YOUR ASSIGNMENT: In the entries below, begin at the line that has "Task: Click the orange RSS feed icon", stop after the line that has "You are a GUI", and output those lines exactly with no pictures.

SUPPLIED MATERIAL:
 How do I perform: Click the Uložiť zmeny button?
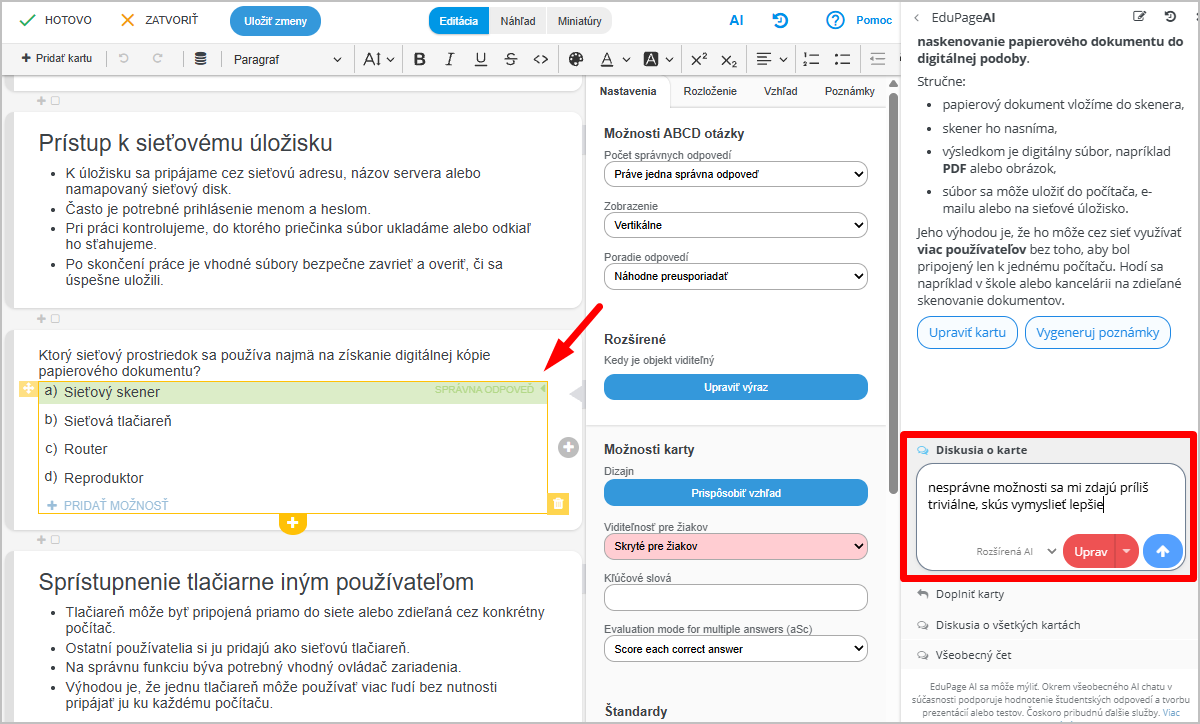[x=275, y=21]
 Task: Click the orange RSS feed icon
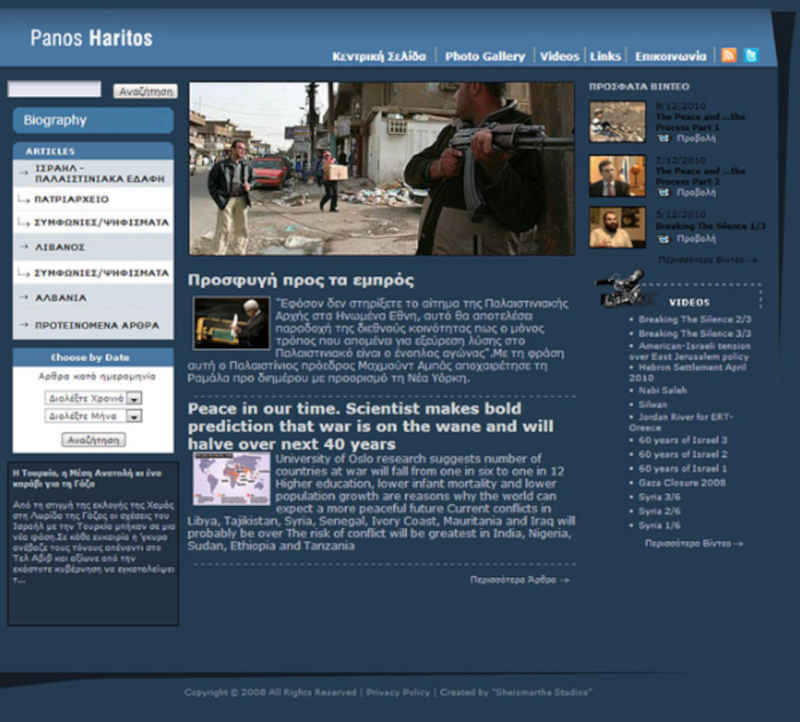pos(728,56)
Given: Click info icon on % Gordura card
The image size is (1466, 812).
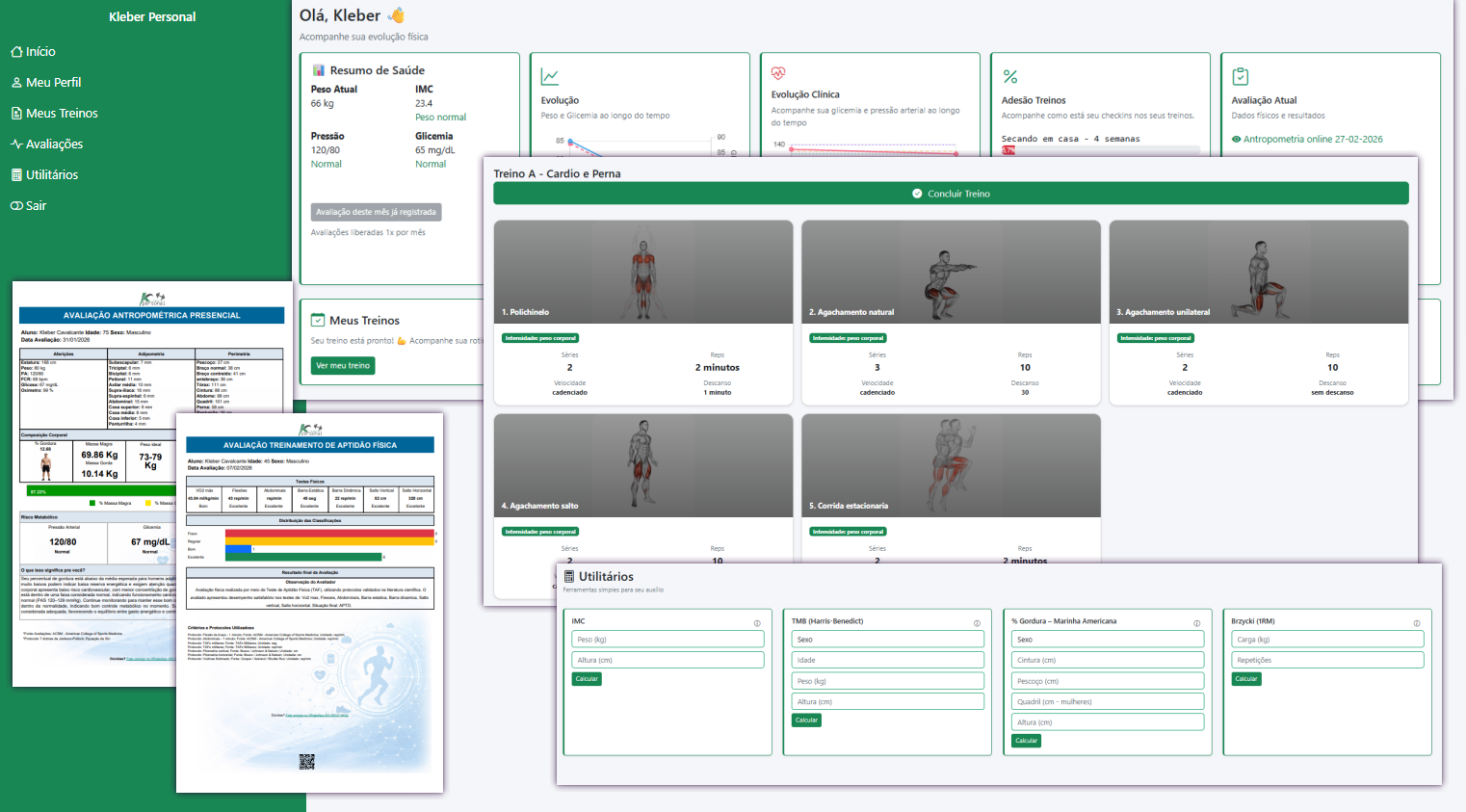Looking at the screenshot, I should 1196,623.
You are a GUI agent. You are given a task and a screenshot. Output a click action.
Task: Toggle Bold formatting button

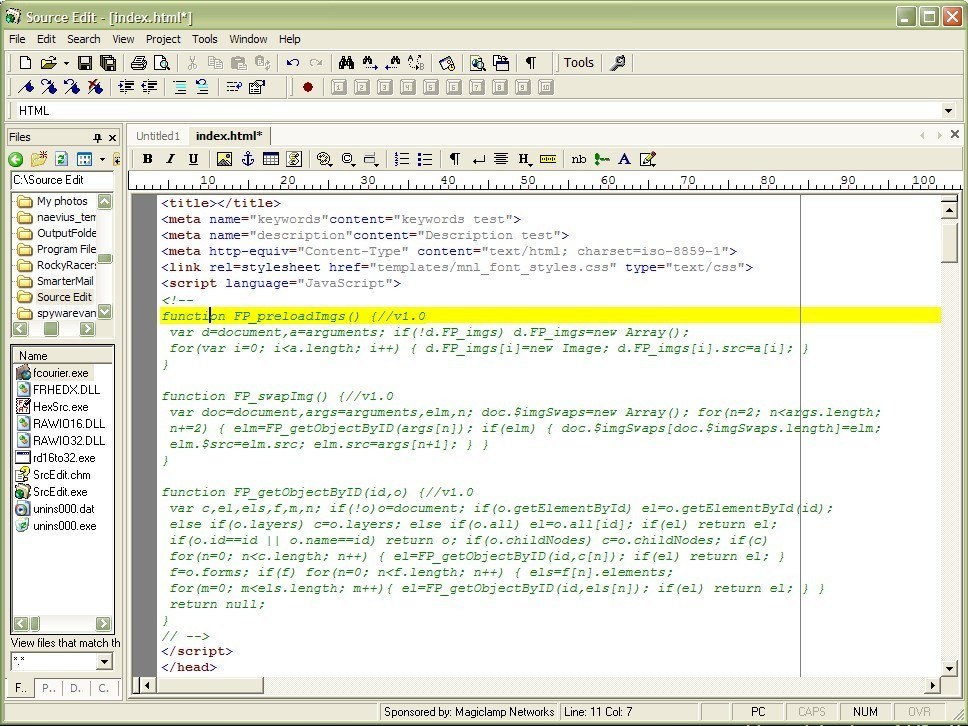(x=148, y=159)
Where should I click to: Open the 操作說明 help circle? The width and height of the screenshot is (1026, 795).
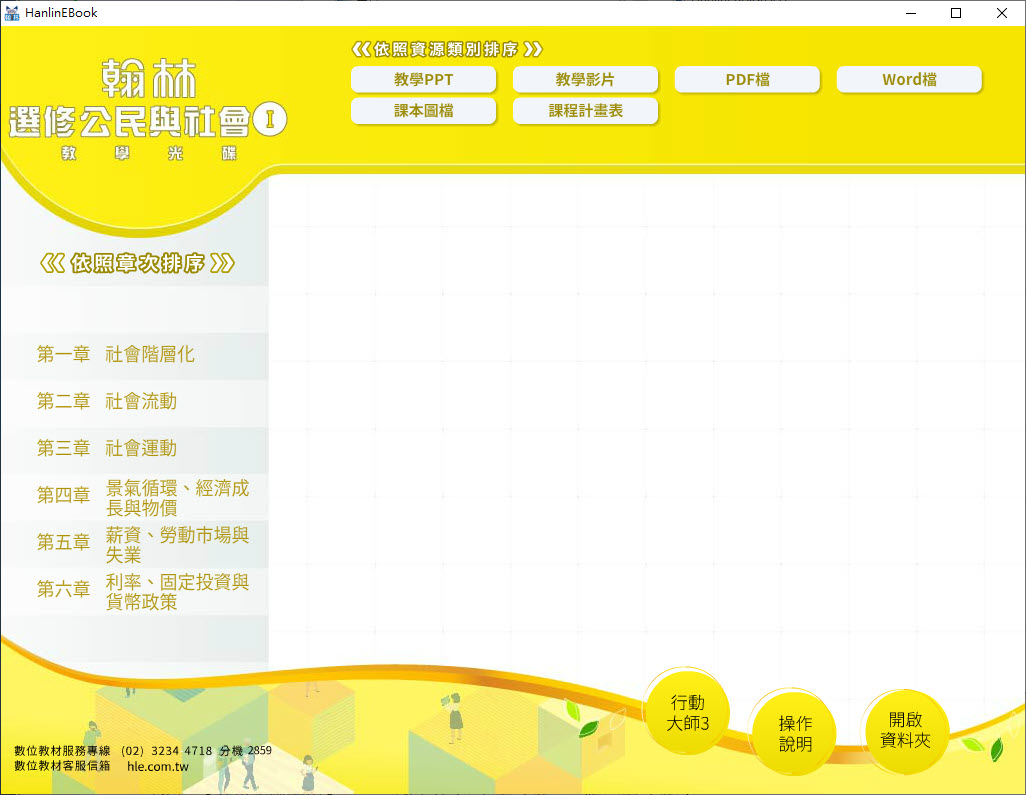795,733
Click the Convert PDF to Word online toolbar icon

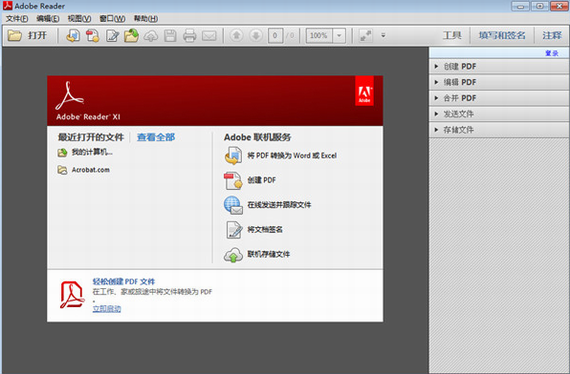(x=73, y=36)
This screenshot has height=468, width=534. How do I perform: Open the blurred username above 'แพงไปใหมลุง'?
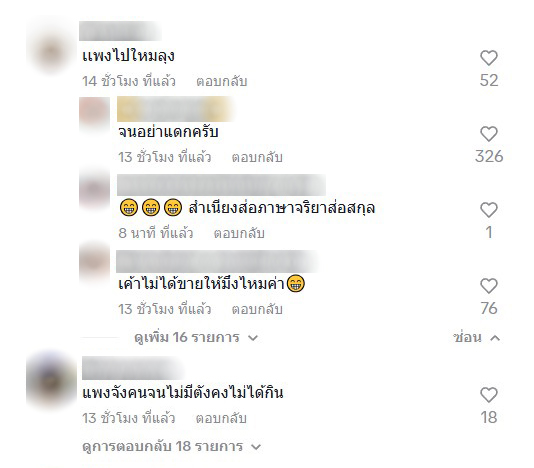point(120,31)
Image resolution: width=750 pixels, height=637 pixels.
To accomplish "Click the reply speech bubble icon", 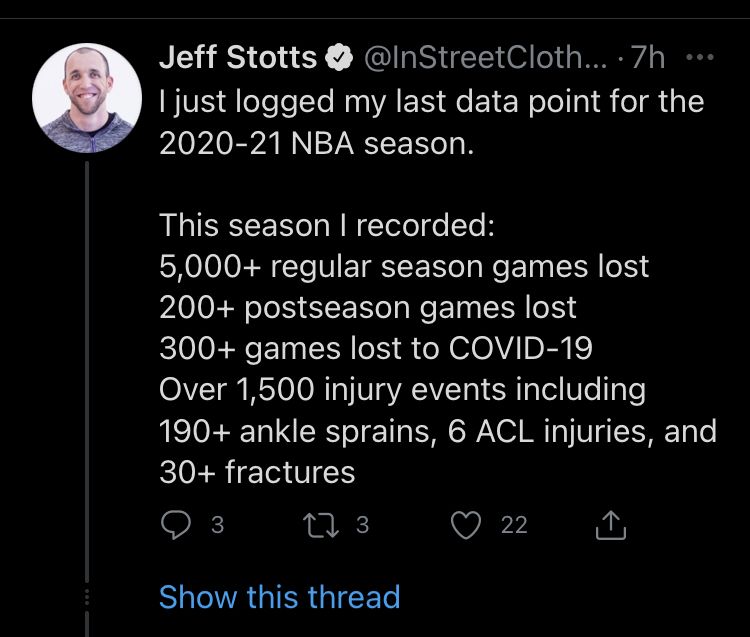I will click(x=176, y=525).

ANSWER TO THIS PROBLEM:
 Task: Click the orange RSS feed icon
pos(728,56)
Given: Click info icon on % Gordura card
The image size is (1466, 812).
Looking at the screenshot, I should 1196,623.
You are a GUI agent. You are given a task and a screenshot. Output a click action.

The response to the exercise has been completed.